I decided to head out to the store at lunch today and do some browsing. Picked up 8 cans of welches white grape juice, a 1 lb bag of pecans, some raisens, light brown sugar, bananas, oranges, and lemons.

SO here is what they are headed for
1 gallon jalapeno
1 gallon pecan

After I mix it all I will post back the recipes that I used. Most likely will use Julies for the peppers, and the almond one in the recipe forum for the other, but we will see.

I do have a question, 
If I use red peppers instead of green ones will the red color come through in the final wine or will it still be a white wine?


----------



## pwrose (Oct 8, 2010)

I was trying to decide on where to go with these two last night. I am going to start the pepper wine first. After reading a couple of the pepper wine threads the norm seems to be around 10 peppers per gallon, with the peppers being chopped up vise just split in half or quarters. If I want it hotter I should leave the seeds in if not the remove them.

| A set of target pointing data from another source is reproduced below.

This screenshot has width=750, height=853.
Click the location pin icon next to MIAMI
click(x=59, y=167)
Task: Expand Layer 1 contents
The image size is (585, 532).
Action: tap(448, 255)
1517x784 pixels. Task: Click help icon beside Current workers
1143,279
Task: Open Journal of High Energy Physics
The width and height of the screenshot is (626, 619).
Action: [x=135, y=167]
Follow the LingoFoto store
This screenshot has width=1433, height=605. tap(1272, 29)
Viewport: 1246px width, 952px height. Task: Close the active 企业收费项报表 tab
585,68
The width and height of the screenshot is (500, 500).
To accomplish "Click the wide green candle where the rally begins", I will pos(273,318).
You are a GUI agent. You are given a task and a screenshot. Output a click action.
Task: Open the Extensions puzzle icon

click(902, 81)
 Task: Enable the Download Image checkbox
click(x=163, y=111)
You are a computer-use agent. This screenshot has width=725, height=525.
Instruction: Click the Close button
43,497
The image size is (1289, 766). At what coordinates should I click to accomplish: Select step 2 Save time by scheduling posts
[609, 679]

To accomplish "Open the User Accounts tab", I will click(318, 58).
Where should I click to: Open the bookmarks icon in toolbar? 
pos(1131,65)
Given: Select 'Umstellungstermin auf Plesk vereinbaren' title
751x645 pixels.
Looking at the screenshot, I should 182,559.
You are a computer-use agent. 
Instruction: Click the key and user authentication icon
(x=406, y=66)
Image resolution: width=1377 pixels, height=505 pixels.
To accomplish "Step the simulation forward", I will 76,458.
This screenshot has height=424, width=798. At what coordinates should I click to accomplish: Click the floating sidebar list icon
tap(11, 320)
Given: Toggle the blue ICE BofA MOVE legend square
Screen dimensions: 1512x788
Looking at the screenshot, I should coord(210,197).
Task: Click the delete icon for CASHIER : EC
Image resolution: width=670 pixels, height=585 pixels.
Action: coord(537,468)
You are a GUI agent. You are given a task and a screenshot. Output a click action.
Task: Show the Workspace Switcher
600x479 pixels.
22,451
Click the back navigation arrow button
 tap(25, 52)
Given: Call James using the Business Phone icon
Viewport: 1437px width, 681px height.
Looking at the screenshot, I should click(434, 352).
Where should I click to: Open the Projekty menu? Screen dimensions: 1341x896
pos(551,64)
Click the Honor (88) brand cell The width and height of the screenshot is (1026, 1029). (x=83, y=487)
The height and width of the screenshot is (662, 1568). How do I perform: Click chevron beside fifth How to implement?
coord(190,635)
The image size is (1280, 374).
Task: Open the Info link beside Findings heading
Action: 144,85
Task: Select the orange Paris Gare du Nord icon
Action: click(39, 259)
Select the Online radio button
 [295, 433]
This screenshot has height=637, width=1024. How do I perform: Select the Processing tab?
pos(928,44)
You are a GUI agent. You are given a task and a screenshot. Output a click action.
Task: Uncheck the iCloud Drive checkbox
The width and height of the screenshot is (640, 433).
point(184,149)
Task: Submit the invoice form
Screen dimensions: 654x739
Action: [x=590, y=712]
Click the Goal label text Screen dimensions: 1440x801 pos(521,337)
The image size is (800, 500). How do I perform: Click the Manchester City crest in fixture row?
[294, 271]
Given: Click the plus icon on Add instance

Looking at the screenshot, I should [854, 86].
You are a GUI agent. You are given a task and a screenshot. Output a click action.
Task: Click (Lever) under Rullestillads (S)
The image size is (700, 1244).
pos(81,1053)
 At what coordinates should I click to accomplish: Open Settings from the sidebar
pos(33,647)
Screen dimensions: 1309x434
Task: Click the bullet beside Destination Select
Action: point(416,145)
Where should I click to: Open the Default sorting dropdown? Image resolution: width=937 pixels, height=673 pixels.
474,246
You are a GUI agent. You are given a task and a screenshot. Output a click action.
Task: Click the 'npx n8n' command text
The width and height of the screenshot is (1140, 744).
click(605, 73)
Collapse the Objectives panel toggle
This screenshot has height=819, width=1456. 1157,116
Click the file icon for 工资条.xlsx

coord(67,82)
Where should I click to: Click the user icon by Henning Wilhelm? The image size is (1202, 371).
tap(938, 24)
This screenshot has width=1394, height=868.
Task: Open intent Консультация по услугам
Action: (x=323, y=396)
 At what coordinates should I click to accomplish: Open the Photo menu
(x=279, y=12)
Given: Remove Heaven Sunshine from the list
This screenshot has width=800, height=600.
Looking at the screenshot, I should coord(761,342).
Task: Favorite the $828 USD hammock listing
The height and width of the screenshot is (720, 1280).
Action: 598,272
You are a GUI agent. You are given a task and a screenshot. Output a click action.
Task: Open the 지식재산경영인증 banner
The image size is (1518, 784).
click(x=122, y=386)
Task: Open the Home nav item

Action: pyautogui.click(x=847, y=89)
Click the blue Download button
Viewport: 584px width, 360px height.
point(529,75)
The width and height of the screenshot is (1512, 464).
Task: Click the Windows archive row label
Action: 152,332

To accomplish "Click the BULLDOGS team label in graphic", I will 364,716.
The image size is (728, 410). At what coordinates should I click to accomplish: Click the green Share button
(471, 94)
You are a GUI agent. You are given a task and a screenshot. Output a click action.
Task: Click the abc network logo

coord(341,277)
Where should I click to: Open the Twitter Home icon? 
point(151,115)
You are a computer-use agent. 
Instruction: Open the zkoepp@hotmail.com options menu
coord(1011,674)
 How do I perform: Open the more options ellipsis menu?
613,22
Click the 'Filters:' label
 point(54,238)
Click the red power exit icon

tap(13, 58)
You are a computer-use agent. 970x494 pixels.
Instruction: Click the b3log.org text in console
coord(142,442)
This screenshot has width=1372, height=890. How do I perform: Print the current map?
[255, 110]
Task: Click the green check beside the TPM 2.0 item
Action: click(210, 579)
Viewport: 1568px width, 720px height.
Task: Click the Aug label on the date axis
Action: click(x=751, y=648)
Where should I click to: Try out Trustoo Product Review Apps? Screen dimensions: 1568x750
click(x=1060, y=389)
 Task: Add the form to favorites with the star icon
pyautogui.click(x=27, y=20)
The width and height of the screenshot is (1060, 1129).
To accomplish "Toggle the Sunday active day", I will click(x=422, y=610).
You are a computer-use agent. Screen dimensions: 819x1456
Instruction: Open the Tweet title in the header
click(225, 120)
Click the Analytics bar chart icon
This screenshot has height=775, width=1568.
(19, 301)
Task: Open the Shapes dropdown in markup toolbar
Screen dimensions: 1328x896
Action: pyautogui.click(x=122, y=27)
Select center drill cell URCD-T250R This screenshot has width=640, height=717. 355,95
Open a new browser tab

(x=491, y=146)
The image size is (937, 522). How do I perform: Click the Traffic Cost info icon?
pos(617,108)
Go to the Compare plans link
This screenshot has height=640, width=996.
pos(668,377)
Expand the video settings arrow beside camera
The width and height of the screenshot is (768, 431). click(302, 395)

So here is a couple of quick questions

1. will using red peppers give any red color to the finished wine
2. by using an extra can of white grape juice would that add body or just more flavor
3. should the extra can be used as a backsweetener instead of during the primary



For the pecan wine

Which is better if I am after a smoother sweet full bodied wine, using raisens or bananas for building body.


----------



## Racer (Oct 8, 2010)

I used fully ripened red Arbol peppers in my wine. If it added any color to the wine I can't really see it. It looks like a regular apple wine to me.


----------



## closetwine (Oct 8, 2010)

I made a habenero wine, and the peppers lent absolutely no color to mine...


----------



## pwrose (Oct 8, 2010)

Started the pepper tonight.

Added 3 cans of Welches grape concentrate to the primary, added 1 gallon of water and 2/3 cups sugar and will check the SG in the morning. Also checked the acid and added 1/2 tsp acid blend to bring the acid up to .65%. Cut up the peppers and put them in the fridge until tomorrow. Will check the SG again in the morning and add the peppers and yeast (EC-1118).


----------



## pwrose (Oct 9, 2010)

Checked the SG this morning and it was still low so I added enough sugar to bring it up to 1.080
Checked the acid and pH again and all was in check with acid being .6% - .7% and the pH was a solid 3.4

Tossed in the peppers and the yeast and let it go.


----------



## pwrose (Oct 13, 2010)

Put this pepper wine in a secondary 1 gallon jug with an airlock and the left over was put in a 1.5 liter wine bottle with an airlock.
The SG was already at .996 and almost all activity had stoped. I am thinking it is probably done but Ill give it a few more days and check it. It did bubble the airlocks a little but I think that was from degassing.

Will update later.


----------